FACT CHECK: Do The Taliban Control Nearly 45 Percent Of Afghanistan?
Al Jazeera News claimed on Twitter that “the Taliban controls nearly 45 percent of Afghanistan.”
— Al Jazeera News (@AJENews) November 1, 2018
The Taliban control or influence up to 13 percent of the districts in Afghanistan. They contest a significant portion of the rest of the country.
The Taliban are an Islamic fundamentalist group that has been waging war against the Afghan government and allied forces for nearly two decades. From 1996 to 2001, they controlled most of Afghanistan, but were driven from power in 2001 by a U.S.-led invasion.
A new report from the Special Inspector General for Afghanistan Reconstruction (SIGAR) shows that the Afghan government has lost ground to the Taliban in recent years. Al Jazeera linked to an article about the report in its tweet, but it mischaracterized the report’s findings.
SIGAR found that only 12 percent of districts in Afghanistan are under “insurgent control or influence” as of July 2018. Ten of Afghanistan’s 407 districts are under direct insurgent control, it found, while another 39 are under the “influence” of insurgents. This is for all insurgents, of which the Taliban are the predominant group.
The Afghan government has control or influence of 226 districts, or 55.5 percent of the country, the lowest figure since SIGAR began analyzing district-level data in November 2015.
The report states that the remaining 32 percent of districts are “contested,” meaning that neither the government nor the insurgents exert control or influence. The tweet from Al Jazeera likely conflated the number of contested districts with the number of districts controlled or influenced by insurgents, as they add up to 45 percent of all districts when combined.
The number of districts under the control of the Afghan government has dropped from 63 percent of all districts in August 2016 to 56 percent as of the latest report. Over the same time frame, the number of districts under insurgent control or influence grew from 8 percent to 12 percent, while the number of contested districts grew from 29 percent to 32 percent.
Afghan government forces are not only losing ground but also troops.”The average number of ANDSF (Afghan forces) casualties from May 1 to October 1, 2018, is the greatest it has ever been during like periods,” reads the report.
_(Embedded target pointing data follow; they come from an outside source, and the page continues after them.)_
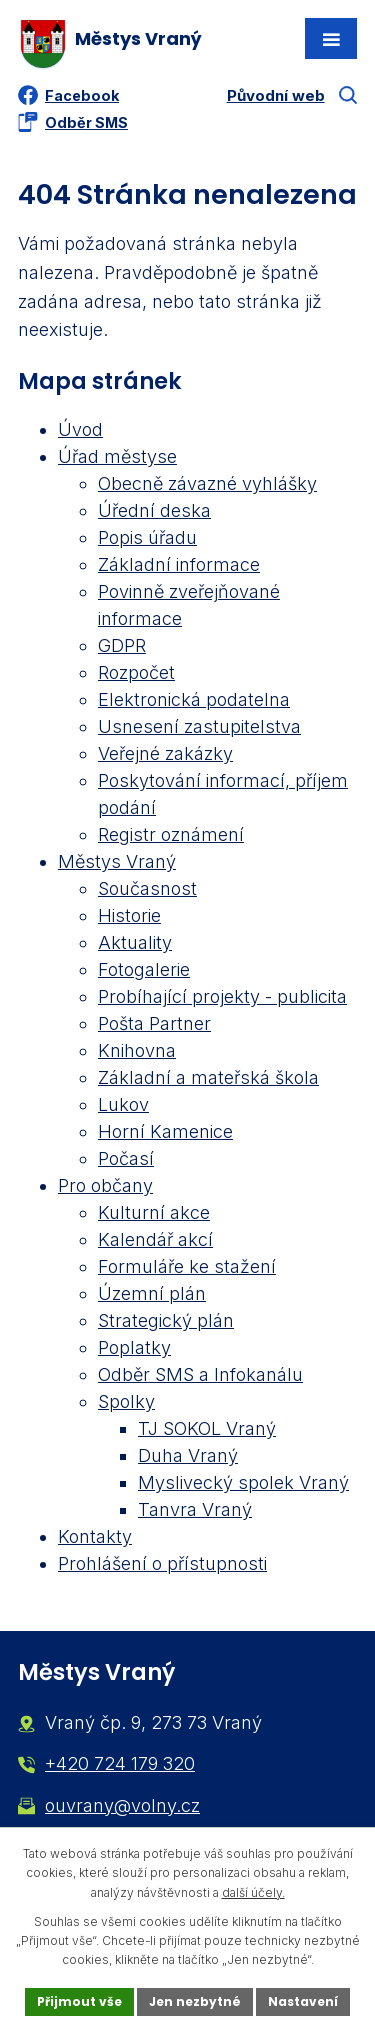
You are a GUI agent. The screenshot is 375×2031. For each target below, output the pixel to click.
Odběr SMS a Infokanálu (200, 1374)
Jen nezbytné (195, 2001)
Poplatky (134, 1347)
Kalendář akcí (155, 1239)
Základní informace (179, 564)
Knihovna (137, 1050)
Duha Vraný (188, 1455)
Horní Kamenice (165, 1131)
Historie (129, 915)
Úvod (80, 429)
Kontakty (95, 1536)
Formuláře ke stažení (187, 1266)
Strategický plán (166, 1320)
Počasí (126, 1158)
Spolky (126, 1401)
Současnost (147, 888)
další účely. (253, 1892)
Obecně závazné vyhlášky (207, 483)
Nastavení (303, 2001)
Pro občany (105, 1185)
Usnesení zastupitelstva (199, 726)
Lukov (123, 1104)
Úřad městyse (117, 456)
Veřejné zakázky (165, 753)
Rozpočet (136, 672)
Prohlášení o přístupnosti (162, 1563)
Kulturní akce (154, 1212)
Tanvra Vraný (195, 1509)
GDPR (122, 645)
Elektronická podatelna (194, 699)
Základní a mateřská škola (208, 1077)
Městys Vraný (117, 861)
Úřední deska (154, 510)
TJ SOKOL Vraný (207, 1428)
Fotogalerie (144, 969)
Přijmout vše (79, 2001)
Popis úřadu (147, 537)
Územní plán (152, 1293)
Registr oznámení (171, 834)
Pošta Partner (154, 1023)
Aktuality (135, 942)
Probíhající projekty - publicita (222, 996)
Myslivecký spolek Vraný (243, 1482)
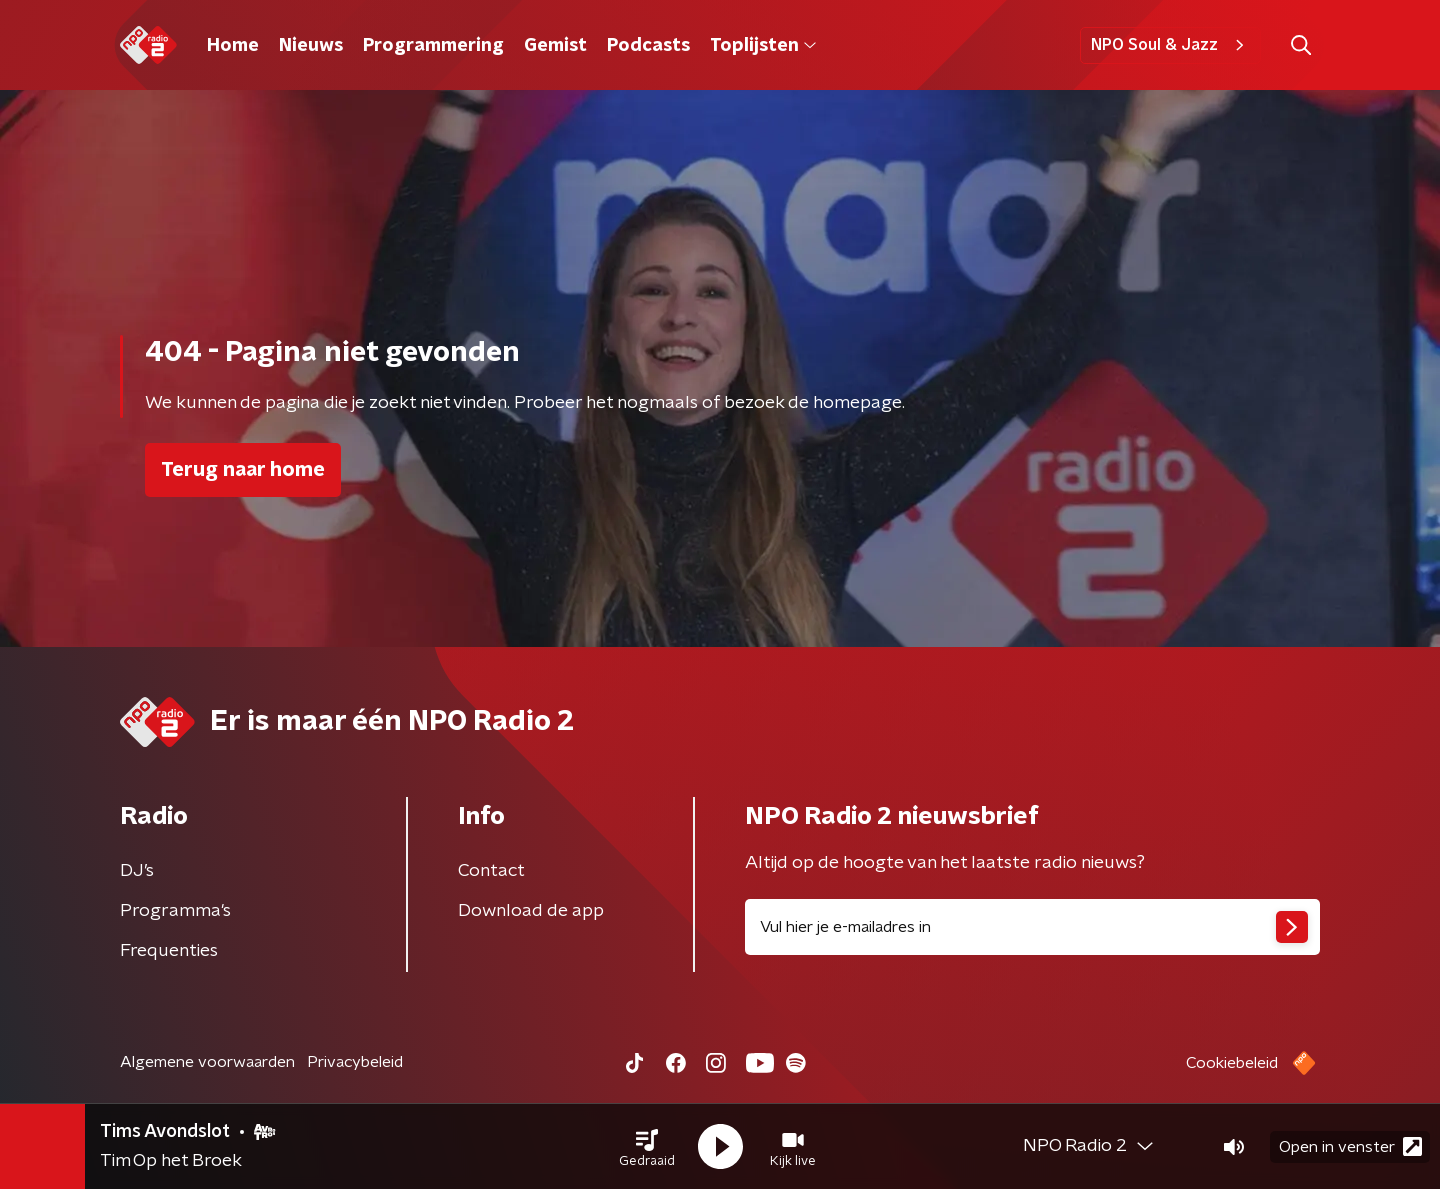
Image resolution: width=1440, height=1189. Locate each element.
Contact (491, 871)
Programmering (433, 46)
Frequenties (169, 951)
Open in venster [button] (1350, 1146)
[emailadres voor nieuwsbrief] (1032, 927)
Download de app (531, 911)
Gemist (555, 46)
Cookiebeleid (1232, 1063)
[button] (647, 1147)
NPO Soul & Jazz (1170, 45)
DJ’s (137, 871)
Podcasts (648, 46)
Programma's (175, 911)
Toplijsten (763, 46)
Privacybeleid (355, 1062)
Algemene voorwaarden (207, 1062)
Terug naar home (243, 470)
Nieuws (311, 46)
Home (233, 46)
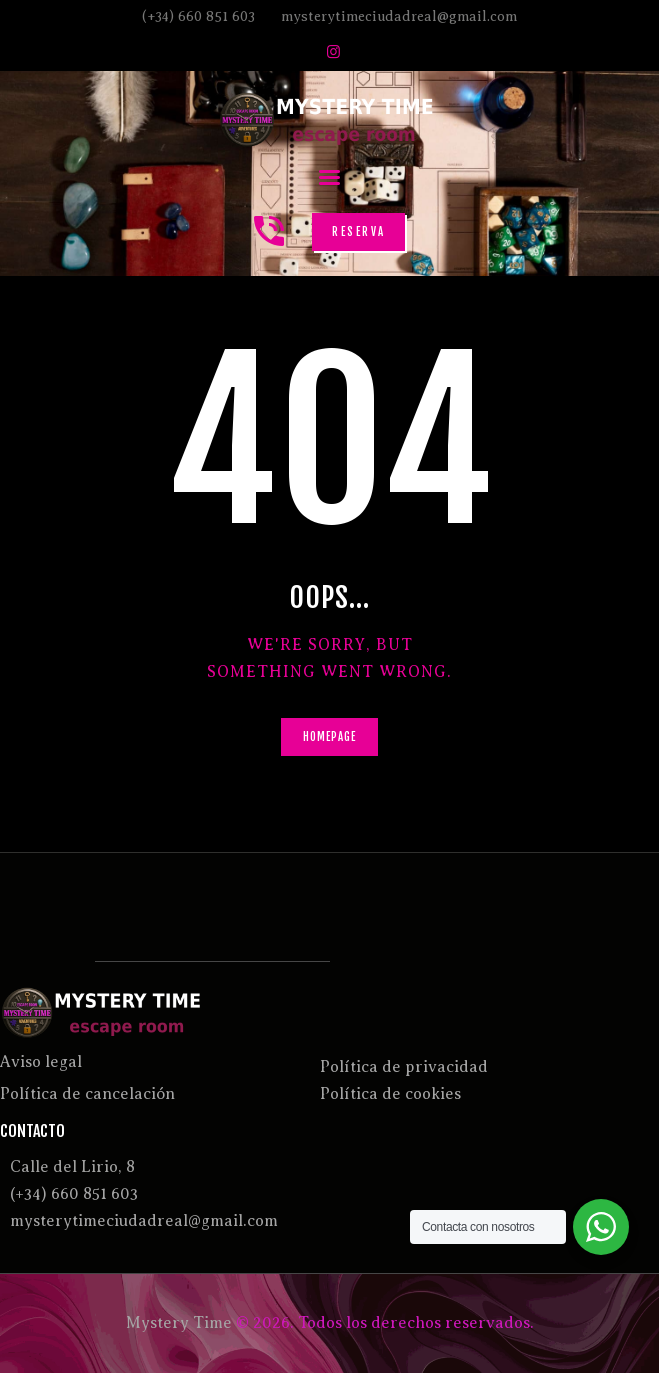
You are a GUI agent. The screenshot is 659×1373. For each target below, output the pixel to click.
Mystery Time (179, 1323)
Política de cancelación (87, 1094)
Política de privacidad (404, 1067)
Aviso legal (41, 1062)
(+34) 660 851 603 (74, 1194)
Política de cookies (390, 1094)
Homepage (330, 737)
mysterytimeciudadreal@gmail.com (144, 1221)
While the exact number of casualties is classified, Secretary of Defense James Mattis said Oct. 30 while speaking at the U.S. Institute of Peace that Afghan forces had suffered more than 1,000 casualties in August and September alone.
A study done by the Foundation for Defense of Democracies (FDD) suggests the situation is worse than SIGAR has been reporting. FDD reported in its Long War Journal that 50 percent of the districts in Afghanistan are contested, compared to the 32 percent put forward by SIGAR.
The Long War Journal also found that just over half of Afghanistan’s population lives outside of government controlled areas, whereas SIGAR reports that 35 percent lives in districts that are contested, controlled or influenced by insurgents.
FDD says that the Taliban are in control of 13 percent of all districts.
“The Taliban is better organized and more motivated than Afghan forces. The Taliban uses its mastery of the rural areas of Afghanistan to take the fight to the Afghan forces. The sanctuary in Pakistan and the support of the Pakistan state is critical,” Bill Roggio, a senior fellow at FDD, told The Daily Caller News Foundation in an email. “Additionally, I believe the Afghan people have become apathetic and disenchanted with the Afghan government due to issues such as the government’s inability to protect them from the Taliban, corruption, and poor governance in general.”
Studies done by The Long War Journal suggest that a number of the districts listed by SIGAR as controlled by or under the influence of the Afghan government are, in fact, either contested or under Taliban control. Back in August, The New York Times reported that seven districts effectively captured by the Taliban in Ghazni province were not listed as being under Taliban control in military reports.
The U.S. military has had troops in Afghanistan since 2001, making it the longest foreign war in American history.
Al Jazeera did not respond to a request for comment.